Charlie Hall, 71, is a millionaire because of waterbeds and some of the other 40 patents — including the Sun Shower solar-heated water bags for campers.
He’s planning on the waterbed making a comeback this spring.
“I don’t think a millennial has ever seen one,” Hall says about the invention he debuted 50 years ago at a “Happy Happening” art show in San Francisco.
That first waterbed was called “The Pleasure Pit” because, as the oft-repeated sales pitch went in that groovy era: “Two things are better on a waterbed, and one of them is sleeping.”
Working with a good friend of his from the waterbed days — Keith Koening, president of the City Furniture chain in south Florida — he is about to test-market Waterbed 2018.
No more rigid frame that made them hard to get out of. Now there’s foam around the edges. New materials suppress the wave action. Dual bladders allow each side of the bed to have its own temperature control.
Hall — who has two homes in California, another on the Bainbridge Is- land waterfront in Washington and a 55-foot cruiser where he enjoys the summer weather navigating around Washington’s San Juan Islands — is an inveterate tinkerer.
But are we ready for Waterbeds 2.0?
Back in May 1970, Hall’s waterbed was featured in a Playboy spread. “I remember we had to do the bed in velvet, I think maybe green velvet.”
Subtlety was not part of the original waterbed ethos.
Some came in gargantuan, fourposter wooden frames — such as the 1976 “Jungle Bed.”
It all began with Hall’s graduate school thesis at San Francisco State University. “I talked to doctors, physical therapists, even some psychiatrists, trying to put together elements of comfort that work,” he says.
After an initial (failed) attempt to mimic the effect of a whirlpool bath in a viscous starch-filled chair, Hall turned his attention to beds. He had the epiphany of using water inside a vinyl bladder, made for him by a company specializing in PVC.
Hall got an A on his thesis and the waterbed revolution was on. “We had a little shop in Sausalito and we would deliver them on top of a Rambler station wagon,” he says. Celebrities began to notice the new fad.
“One of the Smothers Brothers bought one, and somebody in Jefferson Airplane bought one. I remember we delivered that one to a big Victorian house that was painted all black. Getting the bed in there was hell,” he recalls.
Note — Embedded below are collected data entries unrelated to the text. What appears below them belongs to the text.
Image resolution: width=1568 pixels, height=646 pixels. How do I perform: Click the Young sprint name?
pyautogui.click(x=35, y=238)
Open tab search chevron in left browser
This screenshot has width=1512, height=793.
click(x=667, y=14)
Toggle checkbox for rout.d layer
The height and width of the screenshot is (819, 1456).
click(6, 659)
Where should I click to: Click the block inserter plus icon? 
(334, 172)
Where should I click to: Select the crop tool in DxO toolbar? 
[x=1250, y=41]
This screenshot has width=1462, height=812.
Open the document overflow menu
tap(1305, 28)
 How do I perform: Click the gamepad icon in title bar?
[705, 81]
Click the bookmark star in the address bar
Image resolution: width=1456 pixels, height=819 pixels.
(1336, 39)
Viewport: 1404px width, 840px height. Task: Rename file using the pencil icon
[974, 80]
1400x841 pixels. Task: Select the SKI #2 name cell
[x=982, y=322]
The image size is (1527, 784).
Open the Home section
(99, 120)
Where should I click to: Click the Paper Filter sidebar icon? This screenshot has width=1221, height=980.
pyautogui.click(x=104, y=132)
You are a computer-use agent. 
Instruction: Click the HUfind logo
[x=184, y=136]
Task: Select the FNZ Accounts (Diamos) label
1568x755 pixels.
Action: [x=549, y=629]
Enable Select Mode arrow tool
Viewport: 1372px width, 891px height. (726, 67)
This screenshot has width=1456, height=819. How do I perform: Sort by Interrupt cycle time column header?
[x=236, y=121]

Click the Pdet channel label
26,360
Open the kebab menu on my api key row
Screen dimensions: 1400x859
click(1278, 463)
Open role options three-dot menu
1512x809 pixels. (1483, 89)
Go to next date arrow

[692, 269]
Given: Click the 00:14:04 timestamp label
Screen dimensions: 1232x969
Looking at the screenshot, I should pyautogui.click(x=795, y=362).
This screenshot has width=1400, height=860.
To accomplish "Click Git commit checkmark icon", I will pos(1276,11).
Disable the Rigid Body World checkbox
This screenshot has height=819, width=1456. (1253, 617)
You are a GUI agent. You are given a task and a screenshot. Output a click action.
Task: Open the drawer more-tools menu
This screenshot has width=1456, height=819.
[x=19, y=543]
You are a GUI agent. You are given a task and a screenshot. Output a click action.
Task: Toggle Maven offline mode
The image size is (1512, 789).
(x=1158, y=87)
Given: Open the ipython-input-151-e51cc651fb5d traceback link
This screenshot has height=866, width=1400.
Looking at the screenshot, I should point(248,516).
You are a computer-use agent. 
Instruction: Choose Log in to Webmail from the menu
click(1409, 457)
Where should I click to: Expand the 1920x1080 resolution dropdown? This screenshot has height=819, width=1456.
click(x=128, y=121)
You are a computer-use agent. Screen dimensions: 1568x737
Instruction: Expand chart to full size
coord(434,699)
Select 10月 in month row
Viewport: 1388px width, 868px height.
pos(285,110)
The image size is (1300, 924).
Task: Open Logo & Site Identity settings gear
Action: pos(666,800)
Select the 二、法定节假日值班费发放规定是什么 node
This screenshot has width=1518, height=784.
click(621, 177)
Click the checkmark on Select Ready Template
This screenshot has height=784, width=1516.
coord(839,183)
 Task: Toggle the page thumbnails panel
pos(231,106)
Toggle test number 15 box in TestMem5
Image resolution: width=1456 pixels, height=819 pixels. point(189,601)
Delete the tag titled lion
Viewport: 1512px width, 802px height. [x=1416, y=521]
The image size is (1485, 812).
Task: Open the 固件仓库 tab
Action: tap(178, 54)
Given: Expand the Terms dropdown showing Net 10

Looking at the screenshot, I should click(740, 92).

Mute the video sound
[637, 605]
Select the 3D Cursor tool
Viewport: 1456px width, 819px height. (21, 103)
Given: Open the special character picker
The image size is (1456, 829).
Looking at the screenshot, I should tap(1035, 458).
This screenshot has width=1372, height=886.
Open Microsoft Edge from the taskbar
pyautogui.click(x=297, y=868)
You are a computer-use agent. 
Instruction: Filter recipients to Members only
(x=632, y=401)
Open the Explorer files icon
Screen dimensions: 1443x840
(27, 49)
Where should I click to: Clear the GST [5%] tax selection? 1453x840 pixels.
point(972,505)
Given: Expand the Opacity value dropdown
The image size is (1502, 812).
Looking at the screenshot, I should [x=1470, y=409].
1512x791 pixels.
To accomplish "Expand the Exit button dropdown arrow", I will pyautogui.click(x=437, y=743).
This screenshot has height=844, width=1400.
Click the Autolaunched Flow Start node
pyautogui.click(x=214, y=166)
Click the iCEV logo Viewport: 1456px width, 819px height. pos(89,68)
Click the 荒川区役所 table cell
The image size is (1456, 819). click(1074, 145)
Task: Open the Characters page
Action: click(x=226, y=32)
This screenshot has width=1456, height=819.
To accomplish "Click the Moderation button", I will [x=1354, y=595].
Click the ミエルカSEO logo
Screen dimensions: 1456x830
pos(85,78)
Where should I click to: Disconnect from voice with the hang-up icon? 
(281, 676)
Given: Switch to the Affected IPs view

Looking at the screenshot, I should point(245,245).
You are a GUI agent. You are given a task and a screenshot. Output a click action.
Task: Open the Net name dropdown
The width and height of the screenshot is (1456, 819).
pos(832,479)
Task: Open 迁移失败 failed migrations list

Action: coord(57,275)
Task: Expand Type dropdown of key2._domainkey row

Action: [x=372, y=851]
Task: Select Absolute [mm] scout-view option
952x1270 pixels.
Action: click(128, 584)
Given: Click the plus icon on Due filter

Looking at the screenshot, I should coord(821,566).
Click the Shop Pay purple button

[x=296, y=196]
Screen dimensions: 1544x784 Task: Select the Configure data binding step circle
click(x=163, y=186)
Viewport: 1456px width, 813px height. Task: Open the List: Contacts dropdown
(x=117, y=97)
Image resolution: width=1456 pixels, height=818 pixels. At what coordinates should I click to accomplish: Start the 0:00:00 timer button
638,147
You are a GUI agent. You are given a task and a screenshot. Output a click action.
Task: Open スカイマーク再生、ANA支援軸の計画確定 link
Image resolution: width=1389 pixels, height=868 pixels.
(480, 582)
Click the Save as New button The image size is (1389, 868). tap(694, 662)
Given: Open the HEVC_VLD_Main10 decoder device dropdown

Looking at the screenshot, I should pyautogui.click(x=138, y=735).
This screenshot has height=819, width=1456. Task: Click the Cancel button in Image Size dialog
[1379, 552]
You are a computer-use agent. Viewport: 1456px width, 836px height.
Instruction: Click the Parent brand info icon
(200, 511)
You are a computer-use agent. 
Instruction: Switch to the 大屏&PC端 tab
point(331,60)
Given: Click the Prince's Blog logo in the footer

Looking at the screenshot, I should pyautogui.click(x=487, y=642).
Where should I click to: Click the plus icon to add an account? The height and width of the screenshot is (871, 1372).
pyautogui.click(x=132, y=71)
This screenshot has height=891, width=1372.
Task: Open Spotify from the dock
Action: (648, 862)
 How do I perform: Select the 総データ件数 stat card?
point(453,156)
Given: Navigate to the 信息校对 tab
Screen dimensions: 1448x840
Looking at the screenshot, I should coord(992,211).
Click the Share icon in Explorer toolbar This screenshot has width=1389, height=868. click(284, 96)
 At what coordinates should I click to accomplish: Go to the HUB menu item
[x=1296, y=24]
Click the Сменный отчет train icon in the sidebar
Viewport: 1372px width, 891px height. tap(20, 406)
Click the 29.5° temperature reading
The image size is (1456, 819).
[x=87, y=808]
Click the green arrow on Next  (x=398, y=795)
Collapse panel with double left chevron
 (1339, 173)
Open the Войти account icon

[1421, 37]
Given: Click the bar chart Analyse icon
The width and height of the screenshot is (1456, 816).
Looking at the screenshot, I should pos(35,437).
In 1971 he was granted a U.S. patent for a “Liquid Support for Human Bodies,” the waterbed. But that didn’t deter copycats and it wouldn’t be until 1991 that a jury awarded Hall $6 million in a patent-infringement lawsuit. The waterbed craze lasted for nearly 20 years.
A1986 New York Times story quoted the Waterbed Manufacturers Association as saying they accounted for 12 to 15 per cent of the American bedding market, with $1.9 billion ($4.3 billion in today’s dollars) in annual sales.
Then waterbeds practically disappeared.
“Probably bad marketing,” says Hall. “It got to be price wars. Retailers were presenting $99 specials and selling a very crappy product. It spiralled down from there.”
Hall believes waterbeds changed the mattress industry. “Memory foam, pillowtop mattresses, all that stuff began to appear,” he says.
“Look at the ads for the memory foams — they read like all waterbed ads.”